ServiceNow, Hugging Face and NVIDIA have once again combined their efforts to advance a generative artificial intelligence (AI) platform that has been specifically trained to generate higher quality code than rival approaches based on general-purpose large language models (LLMs) such as ChatGPT.
StarCoder2 is a family of LLMs created by the BigCode community led by ServiceNow. Three iterations are starting now with a 3 billion‑parameter model trained by ServiceNow; a 7 billion‑parameter model was trained by Hugging Face, while NVIDIA built a 15 billion‑parameter model.
The 3 billion‑parameter model is capable of matching the performance of the original StarCoder 15 billion‑parameter model.
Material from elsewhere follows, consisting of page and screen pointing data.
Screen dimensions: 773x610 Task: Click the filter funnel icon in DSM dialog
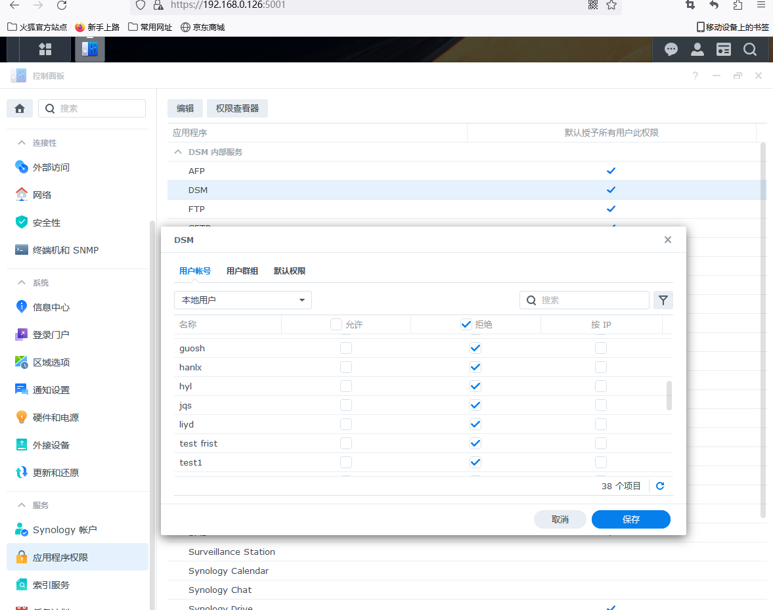coord(663,300)
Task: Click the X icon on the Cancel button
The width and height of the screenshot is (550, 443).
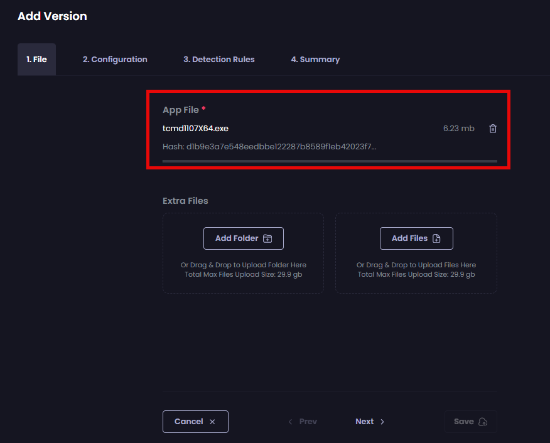Action: (x=212, y=422)
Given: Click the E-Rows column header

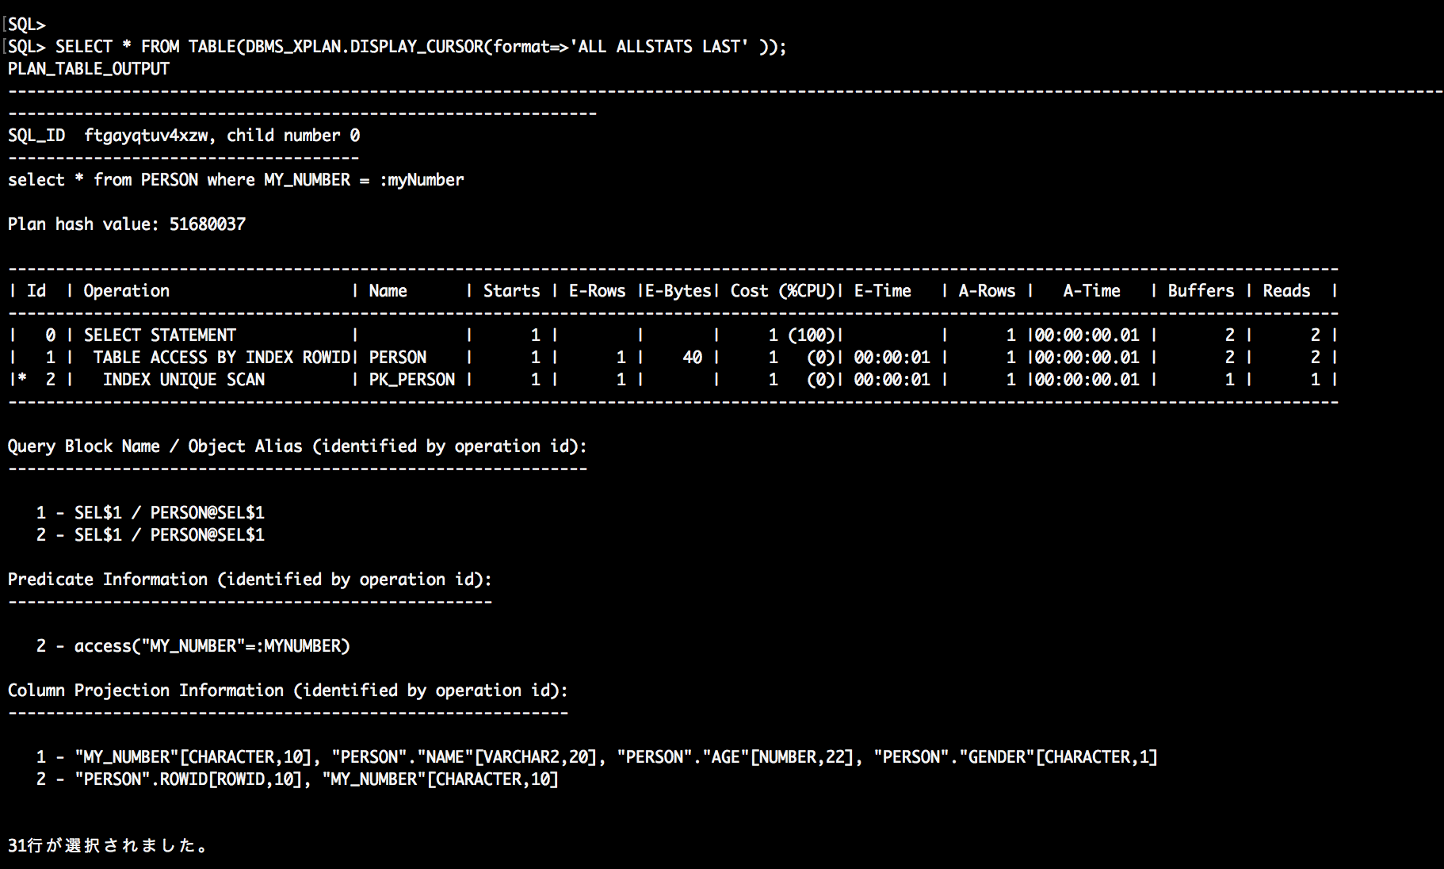Looking at the screenshot, I should pyautogui.click(x=597, y=291).
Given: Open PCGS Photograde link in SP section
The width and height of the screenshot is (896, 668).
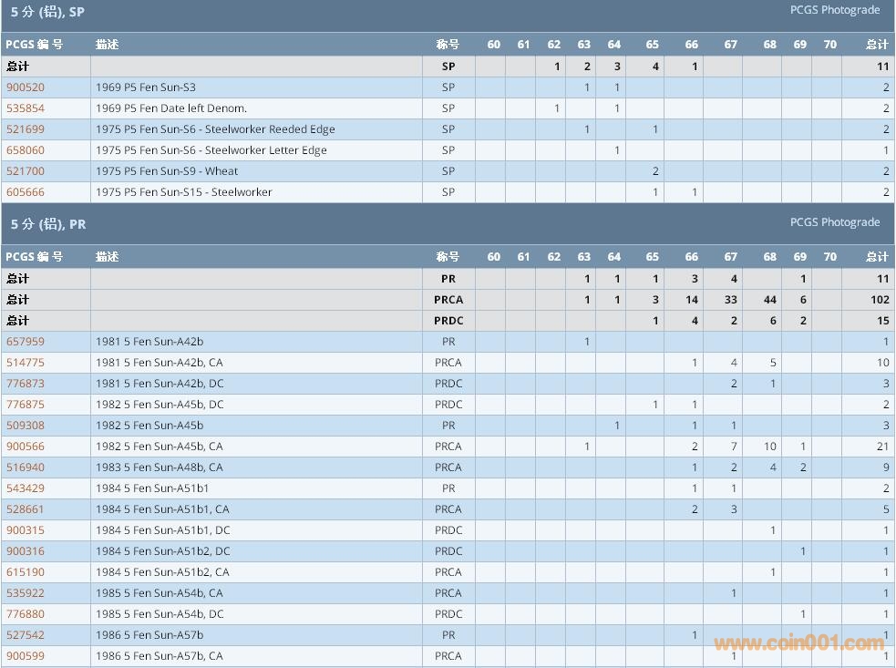Looking at the screenshot, I should tap(834, 10).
Nicolas Chapados, vice president of research for ServiceNow, said as AI research continues to advance, each successive wave of LLMs becomes more efficient. Each organization, depending on the use case and total cost, can then opt to deploy StarCoder LLMs either on a local machine or in the cloud. The more parameters an LLM has, the more infrastructure resources are needed to run any inference engine based on it.
The StarCoder2 LLMs were trained using 619 programming languages and can be extended to, for example, provide summarizations of code. The foundation of StarCoder2 is a new code dataset called The Stack v2 that is more than seven times larger than version 1 of the dataset. In addition, additional training has enabled the model to understand low‑resource programming languages such as COBOL, mathematics and program source code discussions. Organizations can also fine‑tune models with industry or organization‑specific data using open source tools such as the NVIDIA NeMo platform or Hugging Face transform reinforcement learning (TRL) techniques. StarCoder2 was built using data under license from the digital commons of Software Heritage hosted by Inria.
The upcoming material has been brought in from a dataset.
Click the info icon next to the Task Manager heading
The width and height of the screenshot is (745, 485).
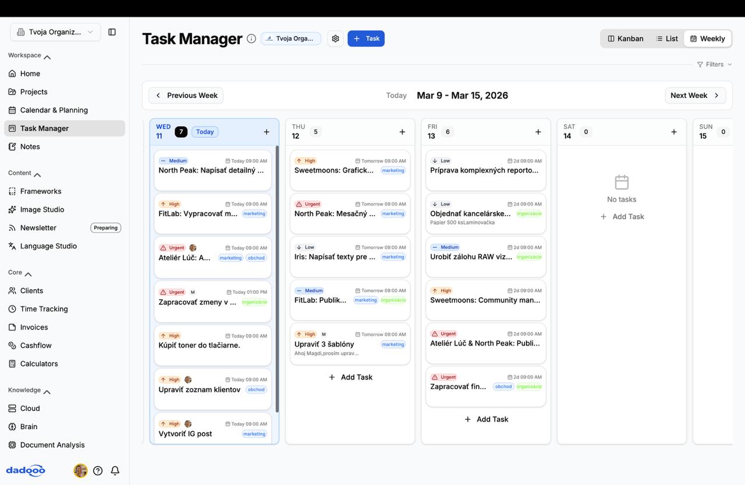point(251,38)
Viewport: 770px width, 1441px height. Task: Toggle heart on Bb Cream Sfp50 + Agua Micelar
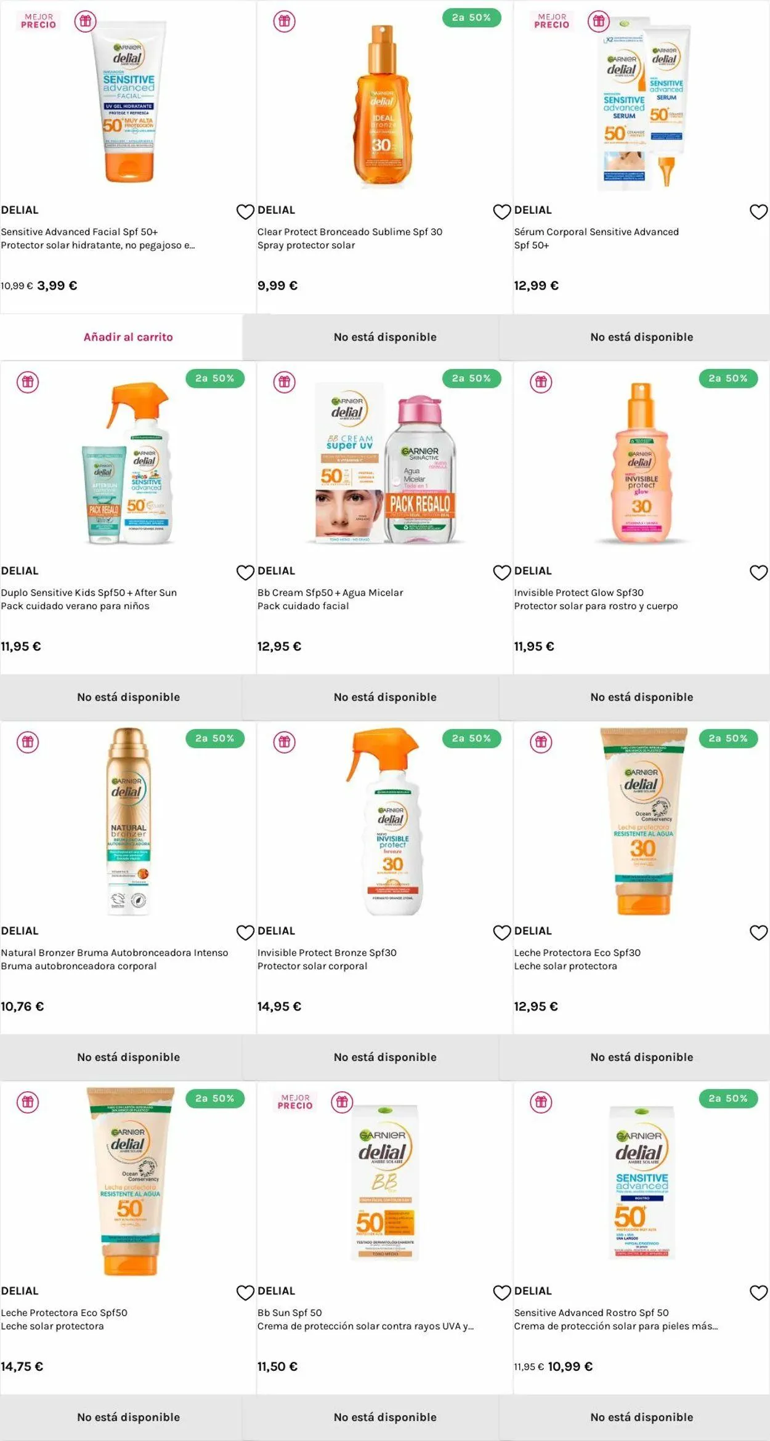[502, 573]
The overall goal is to provide development teams with LLMs that, in addition to being less likely to hallucinate, also generates code with much fewer vulnerabilities because the code generated is based on exampled vetted by the BigCode community, said Chapados.
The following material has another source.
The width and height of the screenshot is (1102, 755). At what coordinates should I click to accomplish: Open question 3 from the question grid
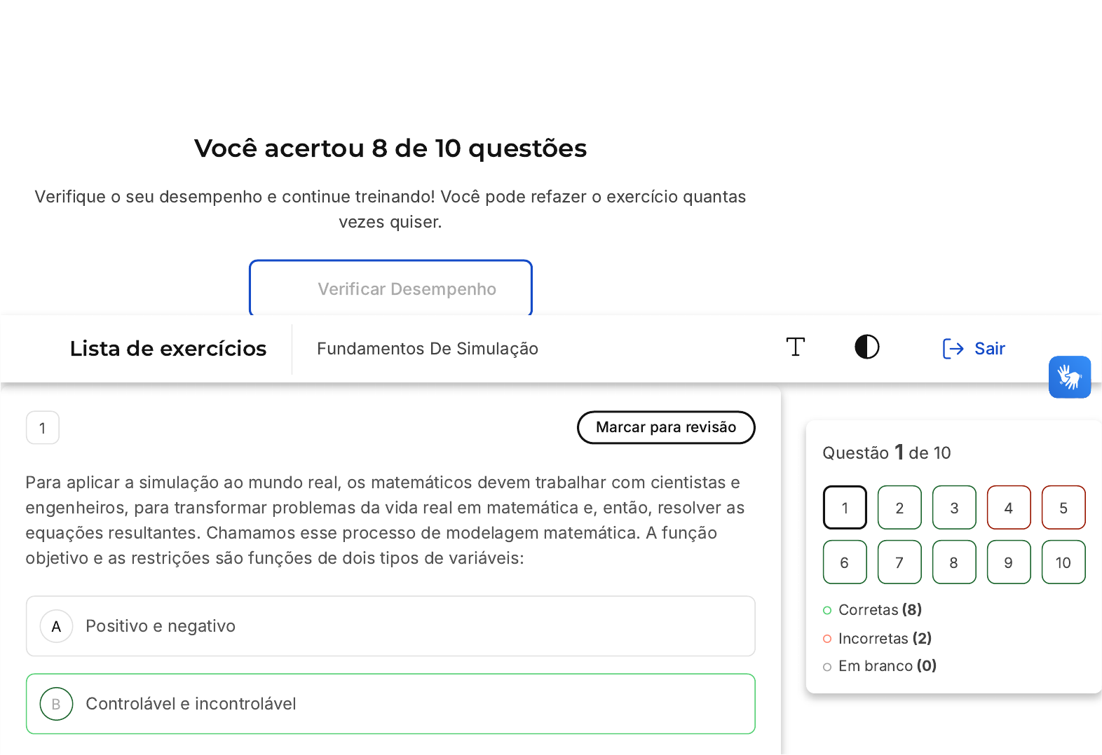click(954, 508)
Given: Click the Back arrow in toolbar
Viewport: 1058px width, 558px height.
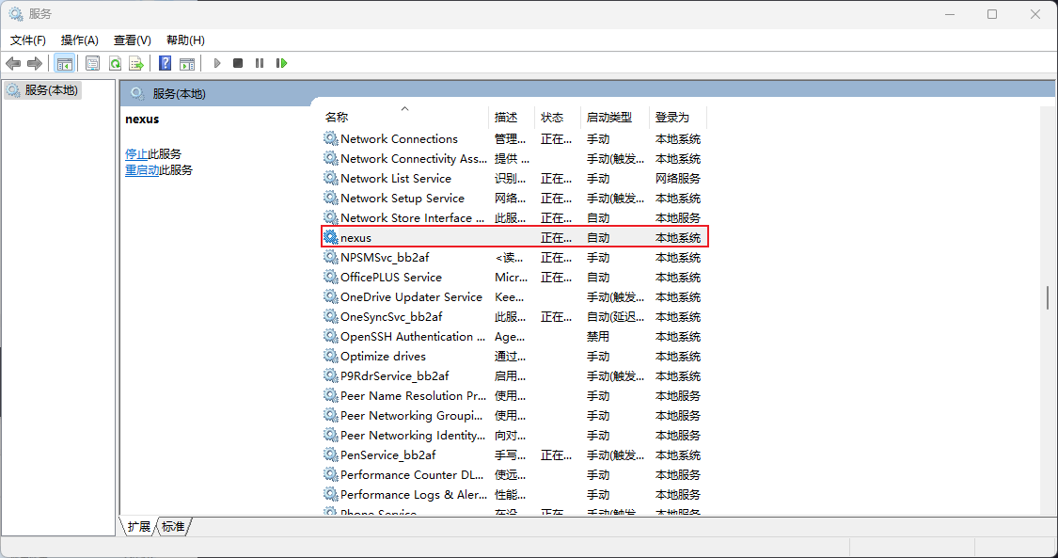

It’s not clear right now how much of the code finding its way into production environments is being generated by machines versus humans. However, as LLMs continue to advance, the percentage created by machines will undoubtedly increase. The challenge DevOps teams now face is determining how to apply AI to pipelines that will increase in number as codebases not only proliferate but also become inevitably larger.
In the meantime, DevOps teams would be well-advised to become familiar with what type of LLM is being used to train the generative AI platforms being used to create code. The more general purpose an LLM is, the more likely it is to generate suboptimal code that DevOps teams are only going to need to eventually replace, especially if that code is consuming expensive infrastructure resources inefficiently.
There is, of course, as far as generative AI is concerned, no going back at this point. The issue now is determining how to keep track of the provenance of all the code being generated to determine how best to fix it whenever needed.